Raw data:
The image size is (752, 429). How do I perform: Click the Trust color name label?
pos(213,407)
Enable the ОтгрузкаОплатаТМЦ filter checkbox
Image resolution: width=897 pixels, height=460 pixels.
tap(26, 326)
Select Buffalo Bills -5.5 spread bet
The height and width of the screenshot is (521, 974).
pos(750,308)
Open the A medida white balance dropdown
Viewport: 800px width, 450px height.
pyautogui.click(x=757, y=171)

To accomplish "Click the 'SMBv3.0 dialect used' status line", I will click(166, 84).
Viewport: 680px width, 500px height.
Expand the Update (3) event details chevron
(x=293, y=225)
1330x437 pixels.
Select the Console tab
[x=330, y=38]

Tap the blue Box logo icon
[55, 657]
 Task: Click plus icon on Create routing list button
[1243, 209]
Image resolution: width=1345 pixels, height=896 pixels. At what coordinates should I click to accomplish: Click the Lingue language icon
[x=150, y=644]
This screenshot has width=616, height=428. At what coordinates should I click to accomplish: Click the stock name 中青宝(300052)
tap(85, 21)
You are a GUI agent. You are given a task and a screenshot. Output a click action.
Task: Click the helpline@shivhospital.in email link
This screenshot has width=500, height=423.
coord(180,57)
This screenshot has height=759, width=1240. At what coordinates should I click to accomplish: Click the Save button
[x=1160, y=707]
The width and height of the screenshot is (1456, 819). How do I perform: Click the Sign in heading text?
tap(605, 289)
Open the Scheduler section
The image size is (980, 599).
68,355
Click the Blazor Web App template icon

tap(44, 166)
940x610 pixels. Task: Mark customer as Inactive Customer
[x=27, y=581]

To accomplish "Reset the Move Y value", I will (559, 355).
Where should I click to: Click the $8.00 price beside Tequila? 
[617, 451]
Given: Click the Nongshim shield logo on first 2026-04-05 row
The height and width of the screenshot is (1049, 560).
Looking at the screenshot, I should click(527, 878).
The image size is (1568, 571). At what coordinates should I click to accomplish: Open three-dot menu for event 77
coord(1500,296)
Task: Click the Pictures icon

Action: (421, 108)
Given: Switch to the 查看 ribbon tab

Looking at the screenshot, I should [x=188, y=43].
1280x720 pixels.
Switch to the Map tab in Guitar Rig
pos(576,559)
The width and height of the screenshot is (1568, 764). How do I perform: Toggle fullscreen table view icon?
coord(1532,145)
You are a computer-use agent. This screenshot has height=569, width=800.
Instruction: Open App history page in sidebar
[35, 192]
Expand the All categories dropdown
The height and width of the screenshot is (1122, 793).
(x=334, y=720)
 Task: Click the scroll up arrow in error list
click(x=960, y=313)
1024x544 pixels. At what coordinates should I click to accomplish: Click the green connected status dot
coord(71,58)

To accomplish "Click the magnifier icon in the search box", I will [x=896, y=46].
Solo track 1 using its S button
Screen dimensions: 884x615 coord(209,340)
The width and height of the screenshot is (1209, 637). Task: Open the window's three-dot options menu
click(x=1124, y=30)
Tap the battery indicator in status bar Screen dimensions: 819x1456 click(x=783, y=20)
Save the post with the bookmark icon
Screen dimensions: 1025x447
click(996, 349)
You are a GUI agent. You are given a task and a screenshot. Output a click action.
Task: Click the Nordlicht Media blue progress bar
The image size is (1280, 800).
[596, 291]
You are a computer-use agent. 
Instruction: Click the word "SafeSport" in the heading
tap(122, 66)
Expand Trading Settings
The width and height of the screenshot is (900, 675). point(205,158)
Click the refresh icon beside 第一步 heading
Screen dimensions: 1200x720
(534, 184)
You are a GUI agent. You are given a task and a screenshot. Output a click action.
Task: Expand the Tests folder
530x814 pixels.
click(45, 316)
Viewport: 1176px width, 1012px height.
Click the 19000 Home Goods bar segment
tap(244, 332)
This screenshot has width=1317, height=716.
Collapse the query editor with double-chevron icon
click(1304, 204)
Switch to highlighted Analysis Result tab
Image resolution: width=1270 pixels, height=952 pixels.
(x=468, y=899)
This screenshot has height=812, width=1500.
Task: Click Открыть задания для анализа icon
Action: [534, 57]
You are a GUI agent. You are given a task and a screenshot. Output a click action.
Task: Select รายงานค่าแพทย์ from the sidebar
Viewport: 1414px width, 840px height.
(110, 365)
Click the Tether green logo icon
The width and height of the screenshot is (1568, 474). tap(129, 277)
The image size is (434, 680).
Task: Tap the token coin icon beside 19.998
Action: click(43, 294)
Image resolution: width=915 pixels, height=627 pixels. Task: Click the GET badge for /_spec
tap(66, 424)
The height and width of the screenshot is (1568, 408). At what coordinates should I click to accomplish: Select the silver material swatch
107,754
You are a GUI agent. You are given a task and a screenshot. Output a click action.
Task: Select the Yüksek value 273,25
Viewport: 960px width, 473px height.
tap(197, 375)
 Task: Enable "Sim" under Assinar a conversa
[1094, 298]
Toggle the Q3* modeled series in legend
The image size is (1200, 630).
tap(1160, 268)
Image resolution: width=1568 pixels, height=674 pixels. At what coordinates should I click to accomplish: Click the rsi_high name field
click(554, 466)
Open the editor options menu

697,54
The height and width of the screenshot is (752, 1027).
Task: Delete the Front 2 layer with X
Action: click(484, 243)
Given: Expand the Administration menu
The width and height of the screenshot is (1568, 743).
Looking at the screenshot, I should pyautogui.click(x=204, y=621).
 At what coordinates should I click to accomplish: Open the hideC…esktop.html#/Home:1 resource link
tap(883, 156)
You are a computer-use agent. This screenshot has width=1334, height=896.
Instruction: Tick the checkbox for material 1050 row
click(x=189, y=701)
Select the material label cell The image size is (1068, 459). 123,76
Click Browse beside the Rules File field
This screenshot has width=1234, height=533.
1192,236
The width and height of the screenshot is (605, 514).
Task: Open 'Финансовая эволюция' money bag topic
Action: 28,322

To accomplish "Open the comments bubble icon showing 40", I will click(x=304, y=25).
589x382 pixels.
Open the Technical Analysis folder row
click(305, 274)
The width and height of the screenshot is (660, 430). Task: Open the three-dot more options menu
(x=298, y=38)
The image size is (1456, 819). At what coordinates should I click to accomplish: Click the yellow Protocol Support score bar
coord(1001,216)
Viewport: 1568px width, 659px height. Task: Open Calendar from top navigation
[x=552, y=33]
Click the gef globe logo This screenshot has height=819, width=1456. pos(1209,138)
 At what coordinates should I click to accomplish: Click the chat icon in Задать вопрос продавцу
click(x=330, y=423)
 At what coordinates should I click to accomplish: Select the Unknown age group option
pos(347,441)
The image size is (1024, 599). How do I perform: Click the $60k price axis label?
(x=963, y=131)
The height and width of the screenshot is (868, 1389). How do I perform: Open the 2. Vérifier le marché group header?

Description of the task:
Print out the entire listing above without any change.

Response to this task:
The image size is (752, 429). How do I perform: Click the Trust color name label?
pos(213,407)
Enable the ОтгрузкаОплатаТМЦ filter checkbox
Image resolution: width=897 pixels, height=460 pixels.
tap(26, 326)
Select Buffalo Bills -5.5 spread bet
The height and width of the screenshot is (521, 974).
pos(750,308)
Open the A medida white balance dropdown
Viewport: 800px width, 450px height.
pyautogui.click(x=757, y=171)

To accomplish "Click the 'SMBv3.0 dialect used' status line", I will click(166, 84).
Viewport: 680px width, 500px height.
Expand the Update (3) event details chevron
(x=293, y=225)
1330x437 pixels.
Select the Console tab
[x=330, y=38]

Tap the blue Box logo icon
[55, 657]
 Task: Click plus icon on Create routing list button
[1243, 209]
Image resolution: width=1345 pixels, height=896 pixels. At what coordinates should I click to accomplish: Click the Lingue language icon
[x=150, y=644]
This screenshot has width=616, height=428. At what coordinates should I click to accomplish: Click the stock name 中青宝(300052)
tap(85, 21)
You are a GUI agent. You are given a task and a screenshot. Output a click action.
Task: Click the helpline@shivhospital.in email link
This screenshot has width=500, height=423.
coord(180,57)
This screenshot has height=759, width=1240. At what coordinates should I click to accomplish: Click the Save button
[x=1160, y=707]
The width and height of the screenshot is (1456, 819). How do I perform: Click the Sign in heading text?
tap(605, 289)
Open the Scheduler section
The image size is (980, 599).
68,355
Click the Blazor Web App template icon

tap(44, 166)
940x610 pixels. Task: Mark customer as Inactive Customer
[x=27, y=581]

To accomplish "Reset the Move Y value", I will (559, 355).
Where should I click to: Click the $8.00 price beside Tequila? 
[617, 451]
Given: Click the Nongshim shield logo on first 2026-04-05 row
The height and width of the screenshot is (1049, 560).
Looking at the screenshot, I should click(527, 878).
The image size is (1568, 571). At what coordinates should I click to accomplish: Open three-dot menu for event 77
coord(1500,296)
Task: Click the Pictures icon

Action: (421, 108)
Given: Switch to the 查看 ribbon tab

Looking at the screenshot, I should [x=188, y=43].
1280x720 pixels.
Switch to the Map tab in Guitar Rig
pos(576,559)
The width and height of the screenshot is (1568, 764). How do I perform: Toggle fullscreen table view icon?
coord(1532,145)
You are a computer-use agent. This screenshot has height=569, width=800.
Instruction: Open App history page in sidebar
[35, 192]
Expand the All categories dropdown
The height and width of the screenshot is (1122, 793).
(x=334, y=720)
 Task: Click the scroll up arrow in error list
click(x=960, y=313)
1024x544 pixels. At what coordinates should I click to accomplish: Click the green connected status dot
coord(71,58)

To accomplish "Click the magnifier icon in the search box", I will [x=896, y=46].
Solo track 1 using its S button
Screen dimensions: 884x615 coord(209,340)
The width and height of the screenshot is (1209, 637). Task: Open the window's three-dot options menu
click(x=1124, y=30)
Tap the battery indicator in status bar Screen dimensions: 819x1456 click(x=783, y=20)
Save the post with the bookmark icon
Screen dimensions: 1025x447
click(996, 349)
You are a GUI agent. You are given a task and a screenshot. Output a click action.
Task: Click the Nordlicht Media blue progress bar
The image size is (1280, 800).
[596, 291]
You are a computer-use agent. 
Instruction: Click the word "SafeSport" in the heading
tap(122, 66)
Expand Trading Settings
The width and height of the screenshot is (900, 675). point(205,158)
Click the refresh icon beside 第一步 heading
Screen dimensions: 1200x720
(534, 184)
You are a GUI agent. You are given a task and a screenshot. Output a click action.
Task: Expand the Tests folder
530x814 pixels.
click(45, 316)
Viewport: 1176px width, 1012px height.
Click the 19000 Home Goods bar segment
tap(244, 332)
This screenshot has width=1317, height=716.
Collapse the query editor with double-chevron icon
click(1304, 204)
Switch to highlighted Analysis Result tab
Image resolution: width=1270 pixels, height=952 pixels.
(x=468, y=899)
This screenshot has height=812, width=1500.
Task: Click Открыть задания для анализа icon
Action: [534, 57]
You are a GUI agent. You are given a task and a screenshot. Output a click action.
Task: Select รายงานค่าแพทย์ from the sidebar
Viewport: 1414px width, 840px height.
(110, 365)
Click the Tether green logo icon
The width and height of the screenshot is (1568, 474). tap(129, 277)
The image size is (434, 680).
Task: Tap the token coin icon beside 19.998
Action: click(43, 294)
Image resolution: width=915 pixels, height=627 pixels. Task: Click the GET badge for /_spec
tap(66, 424)
The height and width of the screenshot is (1568, 408). At what coordinates should I click to accomplish: Select the silver material swatch
107,754
You are a GUI agent. You are given a task and a screenshot. Output a click action.
Task: Select the Yüksek value 273,25
Viewport: 960px width, 473px height.
tap(197, 375)
 Task: Enable "Sim" under Assinar a conversa
[1094, 298]
Toggle the Q3* modeled series in legend
The image size is (1200, 630).
tap(1160, 268)
Image resolution: width=1568 pixels, height=674 pixels. At what coordinates should I click to accomplish: Click the rsi_high name field
click(554, 466)
Open the editor options menu

697,54
The height and width of the screenshot is (752, 1027).
Task: Delete the Front 2 layer with X
Action: click(484, 243)
Given: Expand the Administration menu
The width and height of the screenshot is (1568, 743).
Looking at the screenshot, I should pyautogui.click(x=204, y=621).
 At what coordinates should I click to accomplish: Open the hideC…esktop.html#/Home:1 resource link
tap(883, 156)
You are a computer-use agent. This screenshot has width=1334, height=896.
Instruction: Tick the checkbox for material 1050 row
click(x=189, y=701)
Select the material label cell The image size is (1068, 459). 123,76
Click Browse beside the Rules File field
This screenshot has width=1234, height=533.
1192,236
The width and height of the screenshot is (605, 514).
Task: Open 'Финансовая эволюция' money bag topic
Action: 28,322

To accomplish "Open the comments bubble icon showing 40", I will click(x=304, y=25).
589x382 pixels.
Open the Technical Analysis folder row
click(305, 274)
The width and height of the screenshot is (660, 430). Task: Open the three-dot more options menu
(x=298, y=38)
The image size is (1456, 819). At what coordinates should I click to accomplish: Click the yellow Protocol Support score bar
coord(1001,216)
Viewport: 1568px width, 659px height. Task: Open Calendar from top navigation
[x=552, y=33]
Click the gef globe logo This screenshot has height=819, width=1456. pos(1209,138)
 At what coordinates should I click to accomplish: Click the chat icon in Задать вопрос продавцу
click(x=330, y=423)
 At what coordinates should I click to accomplish: Select the Unknown age group option
pos(347,441)
The image size is (1024, 599). How do I perform: Click the $60k price axis label?
(x=963, y=131)
The height and width of the screenshot is (868, 1389). How do I perform: Open the 2. Vérifier le marché group header?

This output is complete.